From this perspective, you can arguably view the entire Marcus retail bank as merely an application running on the Goldman Sachs digital banking platform. Goldman, which has expressed an ambition to create its own “Financial Cloud,” is now looking to extend its reach into other parts of the financial ecosystem by providing customers with APIs into its transaction banking and risk management platforms.
Rethink your capabilities.
Finally, rather than using AI as a blunt tool to reduce headcount, we have to train people to use machines to change their work. After all, what is more valuable: people capable of doing their jobs, or team members who can design systems, train AI models, and build bots to do their team’s work? It’s a familiar story. Whether it be factory automation or the early days of the computer revolution, staying one step ahead of our tools has been the story of human co-evolution with technology since the beginning.
As Dargan at UBS puts it, “Banking is technology, but technology is people.” In 2019, the bank rolled out a digital learning curriculum across the entire firm, providing educational content on AI, blockchain, and cloud technologies. In the first 6 months of 2020, his tech-teams have clocked over 45,000 training hours, with 50,000 courses available. While he doesn’t necessarily see a future where everyone in the bank can code, digital literacy is now an essential skill. No job or function is immune to the coming changes, even technology roles. Over the last two years, UBS has trained 350 people in the operations space to design and manage automation bots — a work profile that even didn’t exist before.

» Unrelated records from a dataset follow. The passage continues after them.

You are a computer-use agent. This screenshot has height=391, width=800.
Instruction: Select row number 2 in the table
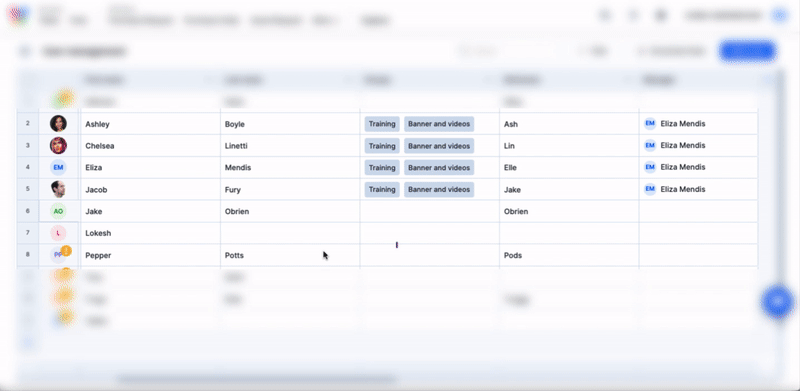[28, 124]
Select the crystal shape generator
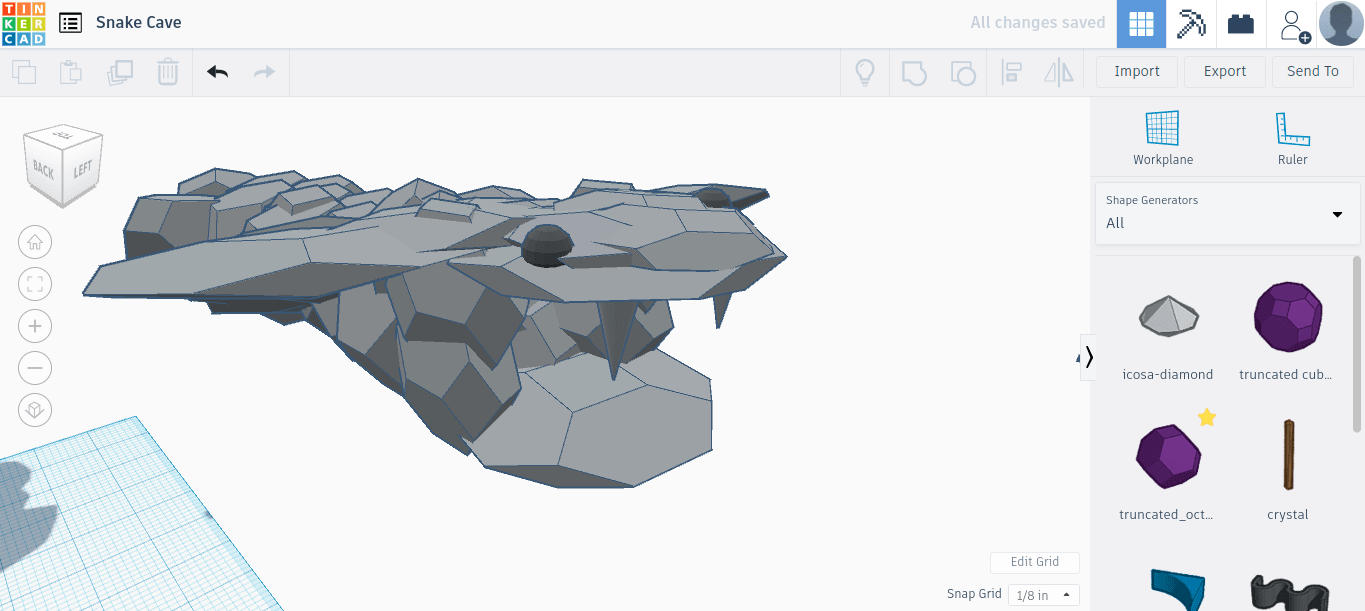Viewport: 1365px width, 611px height. point(1287,455)
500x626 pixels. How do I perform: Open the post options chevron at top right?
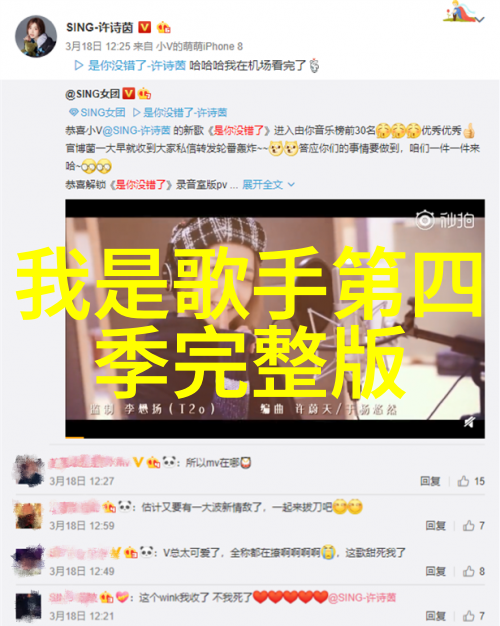pos(480,19)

Aside from training people with new skills, reimagining work also requires you to consider how teams collaborate. Marcus may be a digital bank, but that doesn’t necessarily avoid human interactions being stubbornly analog and siloed. At Marcus, a productivity breakthrough came when they re-organized their teams into agile pod structures. Now, regardless of their functional role as an engineer, a marketer, or a lawyer, Marcus employees are attached to workstreams focused on specific objectives — improving the customer onboarding journey, for example.
The agile structure can create challenges when people try to balance tactical goals with long term vision. In Talwar’s view, that’s where leaders can add the most value. They need to manage the trade-off between telling people what to do (like a conductor controlling an orchestra) and setting a common objective with some ground rules so that teams can find creative solutions themselves (like a self-organizing flash mob).
We are just at the beginning of a new era of AI-powered competition, and the playbooks for organizations and leaders are far from clear. One thing is sure: the successful firms of the future will be those that can leverage data, algorithms, and human talent to both sidestep industry boundaries and creatively meet customer needs.
For leaders of more established firms, this is no time for timid moves. Expect a widening gap between customer-centric organizations with a deep commitment to evolving their technology platform and those whose blind pursuit of operating efficiency leaves them defenseless against a more uncertain future. In the end, our best chance at reinvention is to answer a deceptively simple question: What is possible now in an age of smart machines that was not even conceivable before?